■ How to complete this task: Copy exactly the lines of the records below, and only those lines, beginning with the line that contains "The width and height of the screenshot is (1595, 897)." and ending with the line that contains "has height=630, width=850.".

■ Data listing:
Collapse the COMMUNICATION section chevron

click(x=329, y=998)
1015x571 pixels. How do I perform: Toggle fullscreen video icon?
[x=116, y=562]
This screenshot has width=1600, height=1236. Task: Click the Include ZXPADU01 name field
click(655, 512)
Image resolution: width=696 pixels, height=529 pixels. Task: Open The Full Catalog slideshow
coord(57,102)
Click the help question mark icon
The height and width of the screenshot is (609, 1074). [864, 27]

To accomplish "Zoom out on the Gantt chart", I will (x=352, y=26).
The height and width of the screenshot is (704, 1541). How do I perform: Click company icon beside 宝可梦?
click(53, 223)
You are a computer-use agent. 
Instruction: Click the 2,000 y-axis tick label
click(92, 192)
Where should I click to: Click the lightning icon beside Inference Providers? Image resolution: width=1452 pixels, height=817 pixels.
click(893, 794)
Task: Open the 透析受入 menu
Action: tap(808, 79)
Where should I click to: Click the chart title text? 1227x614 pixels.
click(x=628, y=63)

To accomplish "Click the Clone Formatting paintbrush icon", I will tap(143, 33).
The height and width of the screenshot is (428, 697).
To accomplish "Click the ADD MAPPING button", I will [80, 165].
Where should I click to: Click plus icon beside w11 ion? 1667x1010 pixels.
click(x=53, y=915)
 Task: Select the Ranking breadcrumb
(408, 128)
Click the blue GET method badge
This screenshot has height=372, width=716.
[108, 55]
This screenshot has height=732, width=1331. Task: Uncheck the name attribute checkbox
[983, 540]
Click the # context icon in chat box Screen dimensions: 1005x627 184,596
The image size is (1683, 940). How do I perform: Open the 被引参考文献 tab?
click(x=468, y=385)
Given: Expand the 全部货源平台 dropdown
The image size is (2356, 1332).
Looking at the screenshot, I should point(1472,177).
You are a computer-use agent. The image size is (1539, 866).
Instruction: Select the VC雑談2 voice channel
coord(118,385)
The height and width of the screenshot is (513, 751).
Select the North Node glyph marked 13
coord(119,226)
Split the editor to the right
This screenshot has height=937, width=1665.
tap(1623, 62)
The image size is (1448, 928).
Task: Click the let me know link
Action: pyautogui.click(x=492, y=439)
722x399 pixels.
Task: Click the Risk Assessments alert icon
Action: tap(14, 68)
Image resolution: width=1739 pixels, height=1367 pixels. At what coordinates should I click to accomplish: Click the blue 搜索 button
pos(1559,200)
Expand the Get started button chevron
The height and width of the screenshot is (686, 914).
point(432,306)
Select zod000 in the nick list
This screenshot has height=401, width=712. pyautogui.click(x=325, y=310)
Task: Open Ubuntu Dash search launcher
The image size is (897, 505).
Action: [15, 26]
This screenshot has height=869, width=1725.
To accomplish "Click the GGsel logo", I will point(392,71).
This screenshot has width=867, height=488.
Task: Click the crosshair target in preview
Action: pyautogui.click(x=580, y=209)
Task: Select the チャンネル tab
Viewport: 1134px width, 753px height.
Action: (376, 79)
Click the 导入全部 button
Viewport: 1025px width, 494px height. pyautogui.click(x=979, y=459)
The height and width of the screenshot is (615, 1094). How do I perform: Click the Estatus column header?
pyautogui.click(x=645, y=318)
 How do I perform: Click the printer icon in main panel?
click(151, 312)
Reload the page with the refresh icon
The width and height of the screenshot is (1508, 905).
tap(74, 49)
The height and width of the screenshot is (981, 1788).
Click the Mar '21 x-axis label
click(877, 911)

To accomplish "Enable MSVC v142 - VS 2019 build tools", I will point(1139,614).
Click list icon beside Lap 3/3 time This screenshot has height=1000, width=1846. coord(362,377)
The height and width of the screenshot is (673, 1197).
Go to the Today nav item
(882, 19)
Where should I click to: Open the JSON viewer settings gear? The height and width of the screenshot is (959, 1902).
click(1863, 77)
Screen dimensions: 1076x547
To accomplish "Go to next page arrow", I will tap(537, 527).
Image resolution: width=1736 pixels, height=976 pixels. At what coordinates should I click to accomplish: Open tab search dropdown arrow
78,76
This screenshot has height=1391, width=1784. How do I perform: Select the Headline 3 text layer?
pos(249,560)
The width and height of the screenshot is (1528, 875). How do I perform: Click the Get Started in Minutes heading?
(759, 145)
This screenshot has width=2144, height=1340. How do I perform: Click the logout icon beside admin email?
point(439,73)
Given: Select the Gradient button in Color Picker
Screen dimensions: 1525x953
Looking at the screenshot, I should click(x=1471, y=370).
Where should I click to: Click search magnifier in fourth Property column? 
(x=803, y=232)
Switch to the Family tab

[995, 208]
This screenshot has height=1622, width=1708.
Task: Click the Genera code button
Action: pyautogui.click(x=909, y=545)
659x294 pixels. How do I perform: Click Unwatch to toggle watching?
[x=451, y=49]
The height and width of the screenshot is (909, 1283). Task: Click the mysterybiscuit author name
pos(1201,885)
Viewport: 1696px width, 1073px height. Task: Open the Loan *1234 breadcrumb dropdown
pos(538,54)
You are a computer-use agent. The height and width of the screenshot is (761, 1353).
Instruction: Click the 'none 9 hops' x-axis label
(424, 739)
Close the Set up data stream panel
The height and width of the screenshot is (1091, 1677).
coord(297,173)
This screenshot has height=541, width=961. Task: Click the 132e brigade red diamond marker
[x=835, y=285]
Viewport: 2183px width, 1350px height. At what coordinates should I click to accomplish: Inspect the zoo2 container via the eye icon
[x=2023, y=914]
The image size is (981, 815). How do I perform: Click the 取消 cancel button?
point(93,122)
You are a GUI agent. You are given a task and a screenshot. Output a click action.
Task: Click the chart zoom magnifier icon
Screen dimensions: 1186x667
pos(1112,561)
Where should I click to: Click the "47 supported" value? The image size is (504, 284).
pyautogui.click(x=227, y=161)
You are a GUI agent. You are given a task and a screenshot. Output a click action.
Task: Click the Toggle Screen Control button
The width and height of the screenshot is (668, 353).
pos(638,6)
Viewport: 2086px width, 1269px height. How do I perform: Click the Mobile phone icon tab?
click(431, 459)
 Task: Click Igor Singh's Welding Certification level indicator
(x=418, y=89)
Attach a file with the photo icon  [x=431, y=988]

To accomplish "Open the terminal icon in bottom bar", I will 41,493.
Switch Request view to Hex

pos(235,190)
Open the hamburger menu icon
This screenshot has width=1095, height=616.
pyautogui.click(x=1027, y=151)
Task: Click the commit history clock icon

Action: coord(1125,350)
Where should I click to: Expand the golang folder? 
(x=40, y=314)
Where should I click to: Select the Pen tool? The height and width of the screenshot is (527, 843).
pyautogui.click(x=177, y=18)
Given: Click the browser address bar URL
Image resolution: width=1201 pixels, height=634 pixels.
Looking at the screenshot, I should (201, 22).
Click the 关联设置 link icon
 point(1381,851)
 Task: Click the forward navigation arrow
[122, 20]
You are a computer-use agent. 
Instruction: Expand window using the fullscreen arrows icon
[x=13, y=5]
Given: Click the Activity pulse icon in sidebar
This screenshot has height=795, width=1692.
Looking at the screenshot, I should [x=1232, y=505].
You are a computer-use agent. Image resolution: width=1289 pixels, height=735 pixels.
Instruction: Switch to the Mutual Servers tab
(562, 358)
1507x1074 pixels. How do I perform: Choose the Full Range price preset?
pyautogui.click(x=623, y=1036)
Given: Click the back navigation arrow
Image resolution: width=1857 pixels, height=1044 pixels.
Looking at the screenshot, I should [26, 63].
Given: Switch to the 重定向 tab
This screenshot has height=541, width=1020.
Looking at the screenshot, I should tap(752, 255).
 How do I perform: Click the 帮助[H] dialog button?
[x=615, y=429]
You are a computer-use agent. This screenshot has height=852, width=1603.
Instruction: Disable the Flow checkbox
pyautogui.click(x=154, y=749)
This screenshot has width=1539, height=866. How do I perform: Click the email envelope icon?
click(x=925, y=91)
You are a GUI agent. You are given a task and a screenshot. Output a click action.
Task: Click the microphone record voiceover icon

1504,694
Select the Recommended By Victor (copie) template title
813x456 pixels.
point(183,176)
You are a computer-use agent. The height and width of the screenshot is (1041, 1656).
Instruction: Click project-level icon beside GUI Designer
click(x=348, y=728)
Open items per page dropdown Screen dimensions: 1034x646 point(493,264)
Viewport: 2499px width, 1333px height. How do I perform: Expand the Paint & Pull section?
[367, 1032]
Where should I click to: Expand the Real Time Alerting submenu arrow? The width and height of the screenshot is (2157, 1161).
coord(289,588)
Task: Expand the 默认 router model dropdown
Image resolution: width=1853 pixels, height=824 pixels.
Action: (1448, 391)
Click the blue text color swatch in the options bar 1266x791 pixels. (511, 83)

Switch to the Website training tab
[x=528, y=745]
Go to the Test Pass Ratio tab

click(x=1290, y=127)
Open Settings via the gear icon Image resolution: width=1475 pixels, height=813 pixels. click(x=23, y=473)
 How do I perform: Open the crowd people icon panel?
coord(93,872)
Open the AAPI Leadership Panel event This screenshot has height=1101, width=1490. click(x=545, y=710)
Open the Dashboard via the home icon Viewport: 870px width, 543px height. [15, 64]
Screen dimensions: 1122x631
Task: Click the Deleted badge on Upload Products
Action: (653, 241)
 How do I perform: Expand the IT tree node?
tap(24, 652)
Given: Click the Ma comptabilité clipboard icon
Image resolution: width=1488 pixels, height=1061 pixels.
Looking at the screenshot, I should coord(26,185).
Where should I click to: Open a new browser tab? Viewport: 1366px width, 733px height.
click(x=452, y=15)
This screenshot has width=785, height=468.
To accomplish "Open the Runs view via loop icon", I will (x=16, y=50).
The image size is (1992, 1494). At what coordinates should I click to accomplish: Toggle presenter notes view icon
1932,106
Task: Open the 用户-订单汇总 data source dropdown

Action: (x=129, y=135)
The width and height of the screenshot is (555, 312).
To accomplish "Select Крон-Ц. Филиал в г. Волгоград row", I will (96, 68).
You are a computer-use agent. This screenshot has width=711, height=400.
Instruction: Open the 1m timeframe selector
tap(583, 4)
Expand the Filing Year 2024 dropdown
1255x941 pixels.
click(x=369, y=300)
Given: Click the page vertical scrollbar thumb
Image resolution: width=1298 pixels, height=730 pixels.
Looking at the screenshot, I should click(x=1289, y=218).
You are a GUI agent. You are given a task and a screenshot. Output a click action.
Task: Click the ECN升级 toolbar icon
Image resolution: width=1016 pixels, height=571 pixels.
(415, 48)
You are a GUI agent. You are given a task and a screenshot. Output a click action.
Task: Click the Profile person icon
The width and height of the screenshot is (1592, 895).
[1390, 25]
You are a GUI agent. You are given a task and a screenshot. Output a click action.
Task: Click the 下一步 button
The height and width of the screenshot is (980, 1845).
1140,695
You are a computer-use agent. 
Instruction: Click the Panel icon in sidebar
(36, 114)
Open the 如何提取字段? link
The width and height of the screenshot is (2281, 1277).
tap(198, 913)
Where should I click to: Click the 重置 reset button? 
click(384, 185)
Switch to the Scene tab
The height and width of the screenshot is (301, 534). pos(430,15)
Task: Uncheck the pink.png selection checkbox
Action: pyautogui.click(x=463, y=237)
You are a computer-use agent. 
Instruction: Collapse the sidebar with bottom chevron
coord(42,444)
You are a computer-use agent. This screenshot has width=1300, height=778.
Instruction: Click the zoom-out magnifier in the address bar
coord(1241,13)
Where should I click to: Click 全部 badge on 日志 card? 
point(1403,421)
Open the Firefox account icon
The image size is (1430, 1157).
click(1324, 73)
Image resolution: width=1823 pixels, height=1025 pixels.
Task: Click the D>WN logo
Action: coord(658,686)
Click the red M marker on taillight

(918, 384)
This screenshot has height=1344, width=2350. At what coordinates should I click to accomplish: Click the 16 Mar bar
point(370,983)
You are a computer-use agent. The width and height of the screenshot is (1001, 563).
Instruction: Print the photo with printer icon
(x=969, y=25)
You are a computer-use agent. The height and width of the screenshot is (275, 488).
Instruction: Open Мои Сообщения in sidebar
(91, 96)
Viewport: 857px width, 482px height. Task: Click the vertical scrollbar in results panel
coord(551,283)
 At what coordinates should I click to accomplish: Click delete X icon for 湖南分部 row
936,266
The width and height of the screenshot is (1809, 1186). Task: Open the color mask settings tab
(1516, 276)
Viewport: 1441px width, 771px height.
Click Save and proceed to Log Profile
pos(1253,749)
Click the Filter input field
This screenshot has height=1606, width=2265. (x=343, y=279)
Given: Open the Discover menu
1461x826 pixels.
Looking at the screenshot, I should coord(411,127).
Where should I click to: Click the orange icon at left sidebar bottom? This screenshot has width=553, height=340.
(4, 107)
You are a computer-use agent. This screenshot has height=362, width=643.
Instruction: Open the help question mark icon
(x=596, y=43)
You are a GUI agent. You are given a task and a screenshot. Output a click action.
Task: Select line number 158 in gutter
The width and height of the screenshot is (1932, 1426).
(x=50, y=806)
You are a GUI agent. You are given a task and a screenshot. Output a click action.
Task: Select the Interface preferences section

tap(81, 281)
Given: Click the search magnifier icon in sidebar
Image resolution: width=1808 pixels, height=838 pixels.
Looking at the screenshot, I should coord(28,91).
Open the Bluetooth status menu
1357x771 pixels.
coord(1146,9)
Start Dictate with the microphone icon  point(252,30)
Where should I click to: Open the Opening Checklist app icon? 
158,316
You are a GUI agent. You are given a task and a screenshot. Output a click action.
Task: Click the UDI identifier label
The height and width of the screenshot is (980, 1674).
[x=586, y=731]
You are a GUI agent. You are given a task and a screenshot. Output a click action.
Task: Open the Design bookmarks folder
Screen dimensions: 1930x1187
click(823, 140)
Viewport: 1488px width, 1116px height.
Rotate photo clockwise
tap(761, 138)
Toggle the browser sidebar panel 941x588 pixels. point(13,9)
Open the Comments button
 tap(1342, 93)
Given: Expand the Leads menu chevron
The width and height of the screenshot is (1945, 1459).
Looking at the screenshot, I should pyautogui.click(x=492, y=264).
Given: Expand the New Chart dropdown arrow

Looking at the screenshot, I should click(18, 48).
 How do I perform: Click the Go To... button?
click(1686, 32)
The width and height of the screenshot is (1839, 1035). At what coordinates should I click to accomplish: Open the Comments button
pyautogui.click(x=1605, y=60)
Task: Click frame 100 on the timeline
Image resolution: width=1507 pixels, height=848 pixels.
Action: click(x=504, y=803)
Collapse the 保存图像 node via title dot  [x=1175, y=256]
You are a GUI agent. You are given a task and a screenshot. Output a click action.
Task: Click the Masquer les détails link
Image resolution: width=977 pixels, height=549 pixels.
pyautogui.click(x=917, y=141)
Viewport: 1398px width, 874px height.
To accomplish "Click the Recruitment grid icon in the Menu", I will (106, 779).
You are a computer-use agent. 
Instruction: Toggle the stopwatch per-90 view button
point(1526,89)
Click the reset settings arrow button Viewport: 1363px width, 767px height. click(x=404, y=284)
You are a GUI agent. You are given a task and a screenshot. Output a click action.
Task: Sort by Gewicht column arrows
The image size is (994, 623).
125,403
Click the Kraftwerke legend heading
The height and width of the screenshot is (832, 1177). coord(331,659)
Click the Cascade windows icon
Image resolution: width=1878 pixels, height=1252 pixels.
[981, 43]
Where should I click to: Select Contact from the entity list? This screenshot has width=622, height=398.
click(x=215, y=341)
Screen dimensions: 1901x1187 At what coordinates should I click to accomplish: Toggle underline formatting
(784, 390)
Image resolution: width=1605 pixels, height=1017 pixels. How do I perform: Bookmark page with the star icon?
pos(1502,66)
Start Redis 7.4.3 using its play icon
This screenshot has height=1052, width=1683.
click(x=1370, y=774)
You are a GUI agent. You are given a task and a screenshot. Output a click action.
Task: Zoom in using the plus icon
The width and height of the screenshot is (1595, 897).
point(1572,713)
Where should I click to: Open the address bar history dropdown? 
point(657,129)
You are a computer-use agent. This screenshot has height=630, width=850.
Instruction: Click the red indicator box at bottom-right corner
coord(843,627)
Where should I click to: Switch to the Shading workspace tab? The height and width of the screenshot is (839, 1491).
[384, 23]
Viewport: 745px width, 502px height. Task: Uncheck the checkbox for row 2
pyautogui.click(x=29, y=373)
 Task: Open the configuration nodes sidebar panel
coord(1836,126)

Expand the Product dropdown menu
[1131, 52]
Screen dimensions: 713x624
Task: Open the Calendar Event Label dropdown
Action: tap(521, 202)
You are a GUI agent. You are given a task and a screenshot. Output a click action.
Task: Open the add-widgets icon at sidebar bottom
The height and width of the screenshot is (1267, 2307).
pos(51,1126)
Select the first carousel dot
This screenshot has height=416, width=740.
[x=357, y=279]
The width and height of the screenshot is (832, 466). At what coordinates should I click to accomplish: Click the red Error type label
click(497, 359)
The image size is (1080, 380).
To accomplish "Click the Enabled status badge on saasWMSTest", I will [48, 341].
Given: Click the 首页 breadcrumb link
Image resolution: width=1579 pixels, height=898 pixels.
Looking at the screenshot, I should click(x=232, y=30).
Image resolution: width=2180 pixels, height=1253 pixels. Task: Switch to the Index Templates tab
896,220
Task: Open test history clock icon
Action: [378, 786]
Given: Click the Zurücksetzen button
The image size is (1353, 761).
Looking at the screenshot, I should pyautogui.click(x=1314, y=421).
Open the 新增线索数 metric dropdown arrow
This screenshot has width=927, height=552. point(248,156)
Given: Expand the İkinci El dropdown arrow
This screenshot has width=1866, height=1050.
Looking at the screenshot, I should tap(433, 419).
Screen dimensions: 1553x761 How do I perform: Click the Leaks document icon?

■ Solution:
The width and height of the screenshot is (1595, 897).
point(1572,713)
Where should I click to: Open the address bar history dropdown? 
point(657,129)
You are a computer-use agent. This screenshot has height=630, width=850.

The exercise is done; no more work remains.